The payments are not universally supported in the United States
government. American diplomats and soldiers expressed dismay on Monday
about the C.I.A.’s cash deliveries, which some said fueled corruption.
They spoke privately because the C.I.A. effort is classified.
Others were not so restrained. “We’ve all suspected it,” said
Representative Jason Chaffetz, Republican of Utah and a critic of the
war effort in Afghanistan. “But for President Karzai to admit it out
loud brings us into a bizarro world.”
Mr. Karzai’s comments, made at a news conference in Helsinki, Finland,
where he is traveling, were not without precedent. When it emerged in
2010 that one of his top aides was taking bags of cash from Iran,
Mr. Karzai readily confirmed those reports and expressed gratitude for
the money. Iran cut off its payments last year after Afghanistan signed a strategic partnership deal with the United States over Iran’s objections.
The C.I.A. money continues to flow, Mr. Karzai said Monday. “Yes, the
office of national security has been receiving support from the United
States for the past 10 years,” he told reporters in response to a
question. “Not a big amount. A small amount, which has been used for
various purposes.” He said the money was paid monthly.
Afghan officials who described the payments before Monday’s comments
from Mr. Karzai said the cash from the C.I.A. was basically used as a
slush fund, similarly to the way the Iranian money was. Some went to pay
supporters; some went to cover other expenses that officials would
prefer to keep off the books, like secret diplomatic trips, officials
have said.
After Mr. Karzai’s statement on Monday, the presidential palace in Kabul
said in a statement that the C.I.A. cash “has been used for different
purposes, such as in operations, assisting wounded Afghan soldiers and
paying rent.” The statement continued, “The assistance has been very
useful, and we are thankful to them for it.”

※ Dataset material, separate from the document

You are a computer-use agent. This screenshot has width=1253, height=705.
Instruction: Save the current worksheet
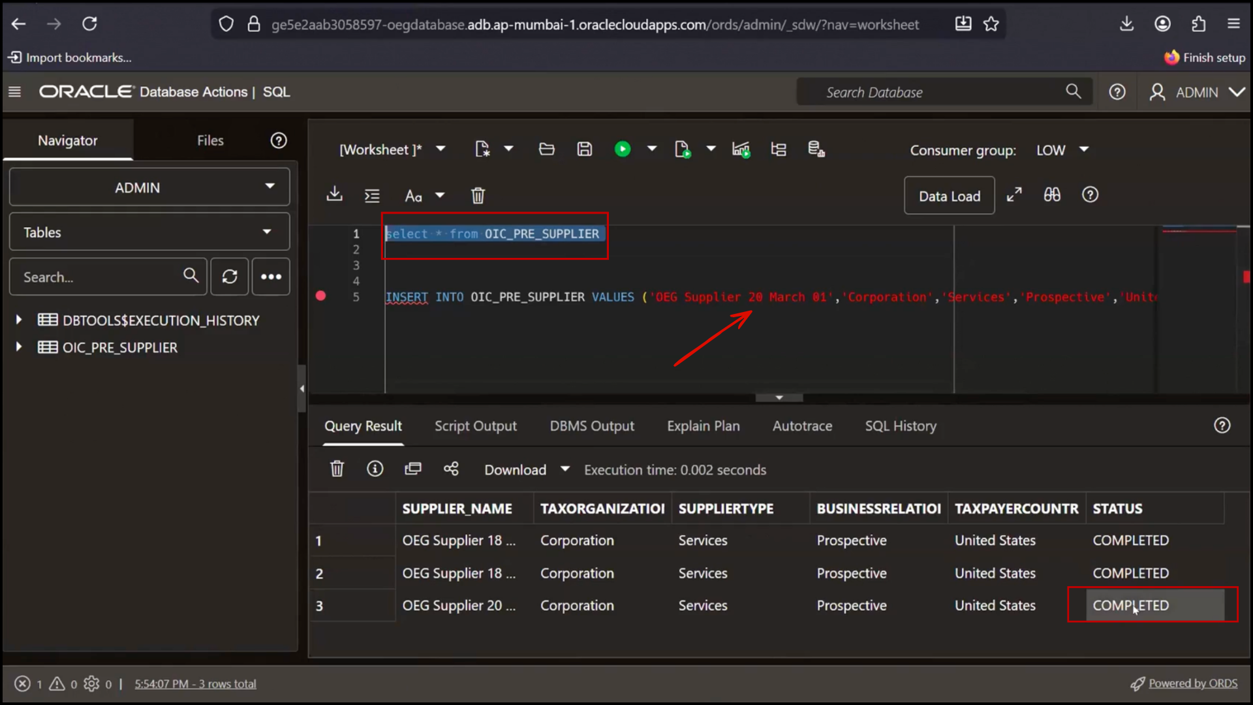[584, 149]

The C.I.A. payments open a window to an element of the war that has
often gone unnoticed: the agency’s use of cash to clandestinely buy the
loyalty of Afghans. The agency paid powerful warlords to fight against
the Taliban during the 2001 invasion. It then continued paying Afghans
to keep battling the Taliban and help track down the remnants of Al
Qaeda. Mr. Karzai’s brother Ahmed Wali, who was assassinated in 2011, was among those paid by the agency, for instance.

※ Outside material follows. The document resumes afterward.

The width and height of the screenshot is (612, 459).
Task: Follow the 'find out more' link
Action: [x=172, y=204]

But the cash deliveries to Mr. Karzai’s office are of a different
magnitude with a far wider impact, helping the palace finance the vast
patronage networks that Mr. Karzai has used to build his power base. The
payments appear to run directly counter to American efforts to clean up
endemic corruption and encourage the Afghan government to be more
responsive to the needs of its constituents.
“I thought we were trying to clean up waste, fraud and abuse in
Afghanistan,” said Mr. Chaffetz, whose House subcommittee has
investigated corruption in the country. “We have no credibility on this
issue when we’re complicit ourselves. I’m sure it was more than a few
hundred dollars.”
In Afghanistan, reaction to reports of the payments ranged from
conspiratorial to bemused. A former adviser to Mr. Karzai said the
palace was rife with speculation that the details of the payments had
been leaked to settle a bureaucratic or diplomatic score, either by
Afghans or by American officials.
Outside official circles, some Afghans offered a lighter take. “They
make it sound as if it was a charity money dashed by a spy agency,”
wrote Sayed Salahuddin, an Afghan journalist, on Twitter,
referring to the palace statement that money had been used to help
wounded soldiers. “They must have ‘treated’ many people.”